The expected output is the complete data, reproduced exactly.

== RECORDS SUPPLIED ==

-- Opening Marker --

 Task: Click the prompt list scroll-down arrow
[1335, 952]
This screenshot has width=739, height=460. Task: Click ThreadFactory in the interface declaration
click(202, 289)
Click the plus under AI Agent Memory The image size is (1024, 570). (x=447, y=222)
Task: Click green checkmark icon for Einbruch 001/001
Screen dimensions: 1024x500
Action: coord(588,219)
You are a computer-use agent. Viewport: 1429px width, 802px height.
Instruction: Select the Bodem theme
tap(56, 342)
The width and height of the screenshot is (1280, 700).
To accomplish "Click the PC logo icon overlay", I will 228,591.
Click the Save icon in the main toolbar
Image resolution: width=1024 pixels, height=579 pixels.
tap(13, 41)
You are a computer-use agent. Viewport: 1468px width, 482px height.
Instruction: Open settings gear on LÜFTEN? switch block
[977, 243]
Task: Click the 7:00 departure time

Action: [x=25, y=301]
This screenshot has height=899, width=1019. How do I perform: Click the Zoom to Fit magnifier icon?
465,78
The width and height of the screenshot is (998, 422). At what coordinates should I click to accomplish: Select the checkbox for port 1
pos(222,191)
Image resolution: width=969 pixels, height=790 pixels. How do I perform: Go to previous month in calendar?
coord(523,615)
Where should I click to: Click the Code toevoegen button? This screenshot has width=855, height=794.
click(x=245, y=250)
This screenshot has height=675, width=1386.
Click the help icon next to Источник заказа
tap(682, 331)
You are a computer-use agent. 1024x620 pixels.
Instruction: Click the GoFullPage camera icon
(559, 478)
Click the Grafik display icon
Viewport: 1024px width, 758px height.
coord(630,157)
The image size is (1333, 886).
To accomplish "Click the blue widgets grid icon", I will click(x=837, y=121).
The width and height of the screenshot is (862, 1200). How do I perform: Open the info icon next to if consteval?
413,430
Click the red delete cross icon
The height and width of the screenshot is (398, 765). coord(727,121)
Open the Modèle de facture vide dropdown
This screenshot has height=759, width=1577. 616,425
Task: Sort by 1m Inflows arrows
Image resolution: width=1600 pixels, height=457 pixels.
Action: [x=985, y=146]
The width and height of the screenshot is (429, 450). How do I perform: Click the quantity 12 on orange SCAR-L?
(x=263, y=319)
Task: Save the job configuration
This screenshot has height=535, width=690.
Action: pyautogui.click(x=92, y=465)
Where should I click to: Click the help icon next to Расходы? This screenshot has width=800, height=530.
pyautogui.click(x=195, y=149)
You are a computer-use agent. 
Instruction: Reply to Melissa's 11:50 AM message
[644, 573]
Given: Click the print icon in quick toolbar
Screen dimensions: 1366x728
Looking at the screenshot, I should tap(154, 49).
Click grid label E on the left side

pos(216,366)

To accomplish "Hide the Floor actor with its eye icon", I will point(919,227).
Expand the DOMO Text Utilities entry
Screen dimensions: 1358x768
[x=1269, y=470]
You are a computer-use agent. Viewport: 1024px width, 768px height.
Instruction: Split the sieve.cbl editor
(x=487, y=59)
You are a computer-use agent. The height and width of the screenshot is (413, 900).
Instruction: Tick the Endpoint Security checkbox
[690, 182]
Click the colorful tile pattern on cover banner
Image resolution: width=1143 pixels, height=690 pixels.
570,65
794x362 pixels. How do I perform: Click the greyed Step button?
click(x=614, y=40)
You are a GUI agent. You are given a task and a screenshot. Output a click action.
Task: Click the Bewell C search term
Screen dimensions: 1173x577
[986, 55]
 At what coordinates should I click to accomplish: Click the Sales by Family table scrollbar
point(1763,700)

-- Closing Marker --

== PROBLEM SOLUTION ==
 Task: Click the prompt list scroll-down arrow
[1335, 952]
This screenshot has width=739, height=460. Task: Click ThreadFactory in the interface declaration
click(202, 289)
Click the plus under AI Agent Memory The image size is (1024, 570). (x=447, y=222)
Task: Click green checkmark icon for Einbruch 001/001
Screen dimensions: 1024x500
Action: coord(588,219)
You are a computer-use agent. Viewport: 1429px width, 802px height.
Instruction: Select the Bodem theme
tap(56, 342)
The width and height of the screenshot is (1280, 700).
To accomplish "Click the PC logo icon overlay", I will 228,591.
Click the Save icon in the main toolbar
Image resolution: width=1024 pixels, height=579 pixels.
tap(13, 41)
You are a computer-use agent. Viewport: 1468px width, 482px height.
Instruction: Open settings gear on LÜFTEN? switch block
[977, 243]
Task: Click the 7:00 departure time

Action: [x=25, y=301]
This screenshot has height=899, width=1019. How do I perform: Click the Zoom to Fit magnifier icon?
465,78
The width and height of the screenshot is (998, 422). At what coordinates should I click to accomplish: Select the checkbox for port 1
pos(222,191)
Image resolution: width=969 pixels, height=790 pixels. How do I perform: Go to previous month in calendar?
coord(523,615)
Where should I click to: Click the Code toevoegen button? This screenshot has width=855, height=794.
click(x=245, y=250)
This screenshot has height=675, width=1386.
Click the help icon next to Источник заказа
tap(682, 331)
You are a computer-use agent. 1024x620 pixels.
Instruction: Click the GoFullPage camera icon
(559, 478)
Click the Grafik display icon
Viewport: 1024px width, 758px height.
coord(630,157)
The image size is (1333, 886).
To accomplish "Click the blue widgets grid icon", I will click(x=837, y=121).
The width and height of the screenshot is (862, 1200). How do I perform: Open the info icon next to if consteval?
413,430
Click the red delete cross icon
The height and width of the screenshot is (398, 765). coord(727,121)
Open the Modèle de facture vide dropdown
This screenshot has height=759, width=1577. 616,425
Task: Sort by 1m Inflows arrows
Image resolution: width=1600 pixels, height=457 pixels.
Action: [x=985, y=146]
The width and height of the screenshot is (429, 450). How do I perform: Click the quantity 12 on orange SCAR-L?
(x=263, y=319)
Task: Save the job configuration
This screenshot has height=535, width=690.
Action: pyautogui.click(x=92, y=465)
Where should I click to: Click the help icon next to Расходы? This screenshot has width=800, height=530.
pyautogui.click(x=195, y=149)
You are a computer-use agent. 
Instruction: Reply to Melissa's 11:50 AM message
[644, 573]
Given: Click the print icon in quick toolbar
Screen dimensions: 1366x728
Looking at the screenshot, I should tap(154, 49).
Click grid label E on the left side

pos(216,366)

To accomplish "Hide the Floor actor with its eye icon", I will point(919,227).
Expand the DOMO Text Utilities entry
Screen dimensions: 1358x768
[x=1269, y=470]
You are a computer-use agent. Viewport: 1024px width, 768px height.
Instruction: Split the sieve.cbl editor
(x=487, y=59)
You are a computer-use agent. The height and width of the screenshot is (413, 900).
Instruction: Tick the Endpoint Security checkbox
[690, 182]
Click the colorful tile pattern on cover banner
Image resolution: width=1143 pixels, height=690 pixels.
570,65
794x362 pixels. How do I perform: Click the greyed Step button?
click(x=614, y=40)
You are a GUI agent. You are given a task and a screenshot. Output a click action.
Task: Click the Bewell C search term
Screen dimensions: 1173x577
[986, 55]
 At what coordinates should I click to accomplish: Click the Sales by Family table scrollbar
point(1763,700)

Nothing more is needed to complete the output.